I am doing import csv file using load into file. The files are big and contains minimum 500K+ lines of records and table extend day by day. Each line is just a phone number and nothing else. My table size has now grown for records more than 200+ Mil. I am also using a trigger to update a few items before INSERT. A bulk import takes a very long time naturally because of the trigger.

To import records query

load data local infile '/tmp/file.csv' IGNORE into table contacts FIELDS TERMINATED BY ',' (contact) set phonebook_id = 1

Trigger

CREATE TRIGGER `contacts_before_insert`
BEFORE INSERT ON `contacts`
FOR EACH ROW
BEGIN

   DECLARE vTimezone varchar(4);

   SELECT IF((timezone = '' OR count(timezone) = 0), 'ERR', timezone)
     INTO vTimeZone
     FROM timezones
    WHERE area_code = (SELECT LEFT(NEW.contact , 3));

   SET NEW.timezone = vTimezone;

timezone table structure

  CREATE TABLE `timezones` (
    `id` int(11) NOT NULL AUTO_INCREMENT,
    `state` varchar(45) NOT NULL,
    `area_code` varchar(3) NOT NULL,
    `timezone` varchar(4) NOT NULL,
    PRIMARY KEY (`id`)
  ) ENGINE=InnoDB AUTO_INCREMENT=327 DEFAULT CHARSET=latin1      

Contacts table structure

 CREATE TABLE `contacts` (
   `id` bigint(20) NOT NULL AUTO_INCREMENT,
   `phonebook_id` int(11) NOT NULL,
   `campaign_id` int(11) DEFAULT NULL,
   `contact` varchar(45) NOT NULL,
   `status` tinyint(1) unsigned NOT NULL DEFAULT '1',
   `admin` tinyint(1) unsigned NOT NULL DEFAULT '0',
   `call_status` tinyint(1) unsigned NOT NULL DEFAULT '1',
   `active_call` tinyint(1) unsigned NOT NULL DEFAULT '0',
   `test_call` tinyint(1) unsigned NOT NULL DEFAULT '0',
   `v_node_name` varchar(45) DEFAULT NULL,
   `timezone` varchar(4) DEFAULT NULL,
   `updated_date` timestamp NOT NULL DEFAULT CURRENT_TIMESTAMP ON UPDATE CURRENT_TIMESTAMP,
    `created_date` timestamp NULL DEFAULT NULL,
    `contact_name` varchar(45) DEFAULT NULL,
     PRIMARY KEY (`id`),
     UNIQUE KEY `phonebook_id` (`phonebook_id`,`contact`),
     KEY `idx_001` (`active_call`,`campaign_id`,`test_call`),
     KEY `idx_002` (`phonebook_id`,`call_status`,`test_call`,`campaign_id`,`active_call`,`dnc_contact`),
     KEY `idx_003` (`phonebook_id`,`test_call`,`call_status`,`dnc_contact`),
     KEY `FK_campaign_id_idx` (`campaign_id`),
     KEY `idx_testcall` (`test_call`),
     KEY `idx_004` (`campaign_id`,`call_status`,`test_call`),
     KEY `idx_active_call` (`active_call`)
 ) ENGINE=InnoDB AUTO_INCREMENT=136600117 DEFAULT CHARSET=latin1     

My question is: if I break the CSV file into smaller pieces, say 2 Meg each or something like that, is that going to speed up the INSERT? Or, should I create some sort of stored procedure which runs after the import and updates the data in contacts table where my contacts are being imported. Not to mention, I absolutely want to avoid row/table locking because at the same time the table has heavy SELECT/UPDATES.

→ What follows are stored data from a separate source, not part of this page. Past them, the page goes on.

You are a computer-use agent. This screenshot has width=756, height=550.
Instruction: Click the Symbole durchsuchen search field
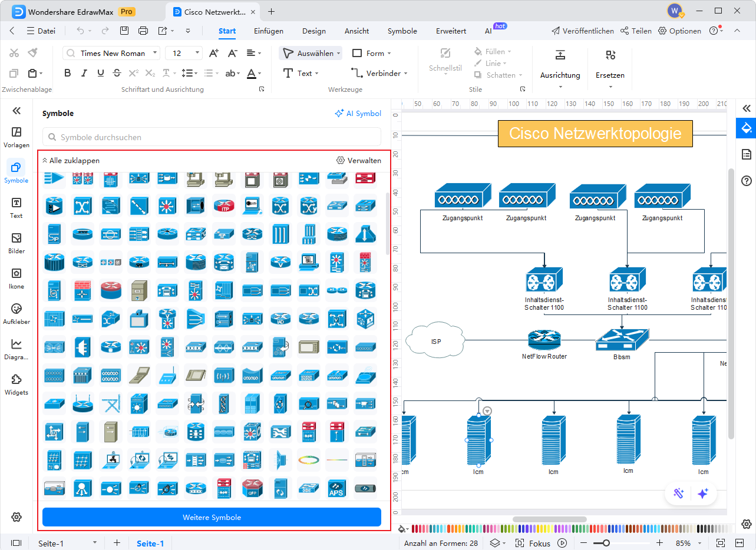point(212,137)
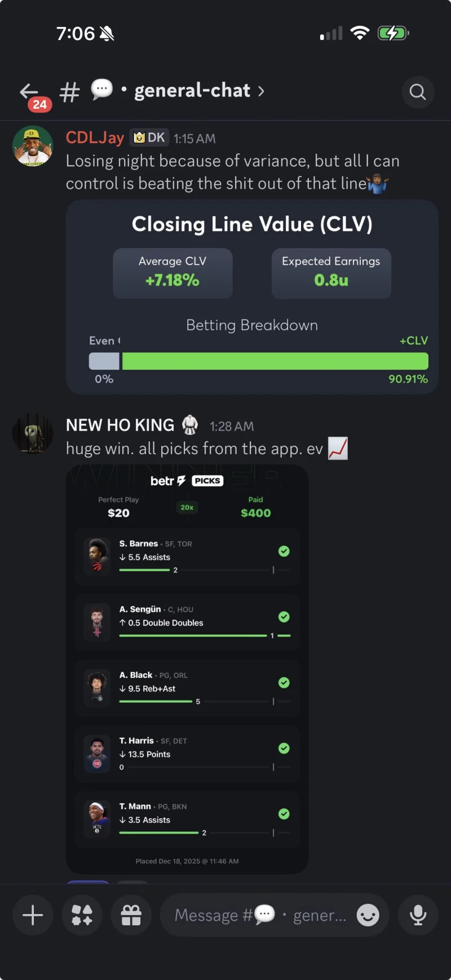Viewport: 451px width, 980px height.
Task: Tap the microphone to record a voice message
Action: pos(418,915)
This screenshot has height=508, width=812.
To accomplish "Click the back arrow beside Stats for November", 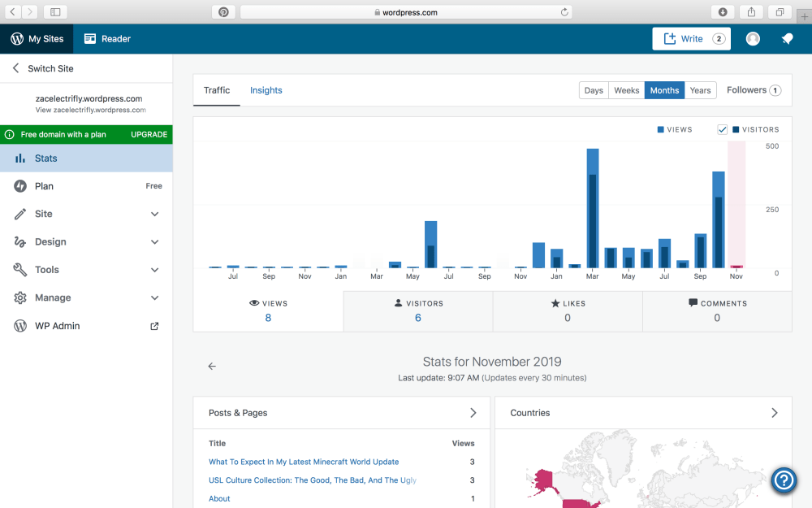I will tap(212, 367).
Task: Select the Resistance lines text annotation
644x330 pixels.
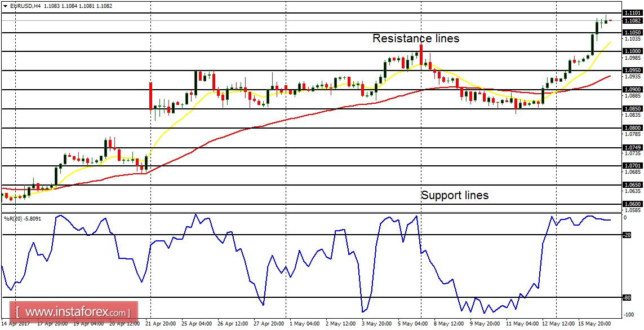Action: 415,39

What would be the best practice here? How to speed up large CSV imports avoiding table locking etc .. ?

Best Answer

My suggestions are roughly in order of the performance benefit they will provide.

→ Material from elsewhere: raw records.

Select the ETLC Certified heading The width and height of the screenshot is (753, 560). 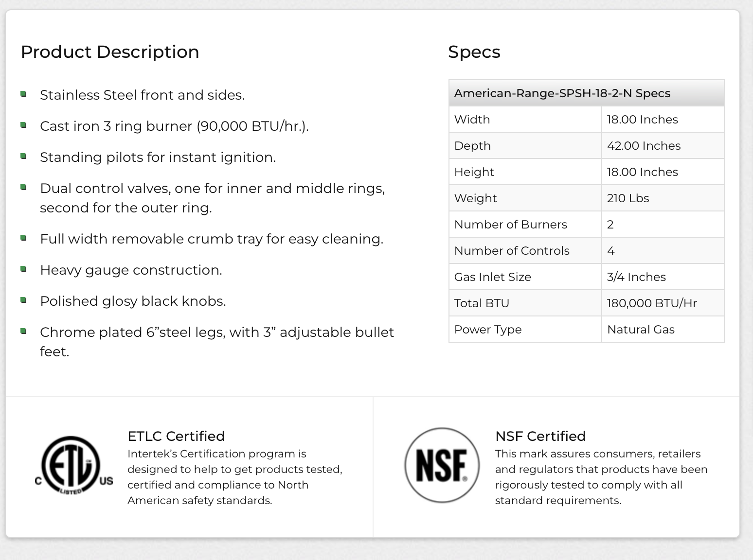[176, 436]
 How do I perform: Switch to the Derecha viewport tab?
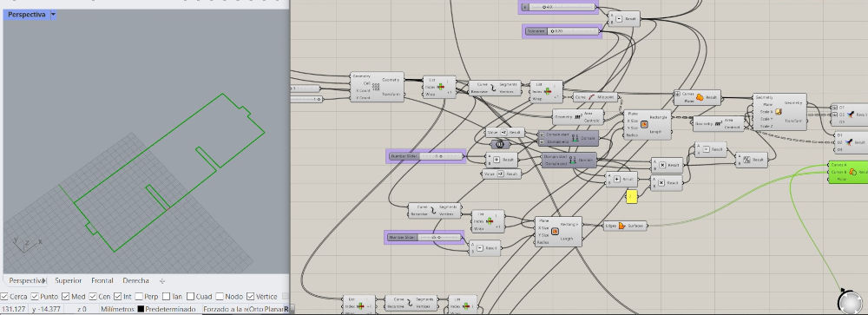(135, 280)
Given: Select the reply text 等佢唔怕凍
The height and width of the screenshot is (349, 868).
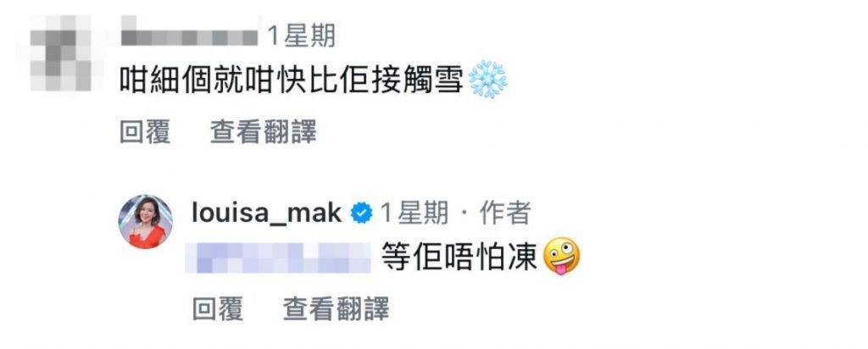Looking at the screenshot, I should [460, 258].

(1) (Similar to what a_vlad says) Rethink the use of a Trigger. I would load the csv into a temp table, then do the timezone lookup in a single query. Only then copy the data into the main table. Other tips on High speed ingestion . Tips on chunking . Yes, 500K rows at once is likely to cause some kind of trouble.

(2) Add to timezones:

INDEX(area_code, timezone)

(3) This is inefficient:

WHERE area_code = (SELECT LEFT(NEW.contact , 3));

change it to

WHERE area_code = LEFT(NEW.contact , 3);

(4) The first of these is redundant and can be dropped:

 KEY `FK_campaign_id_idx` (`campaign_id`),
 KEY `idx_004` (`campaign_id`,`call_status`,`test_call`),

(5) What is the distinction between contact and contact_name?

(6) Low-cardinality indexes (eg, idx_active_call) are essentially never chosen by the Optimizer, so could be dropped.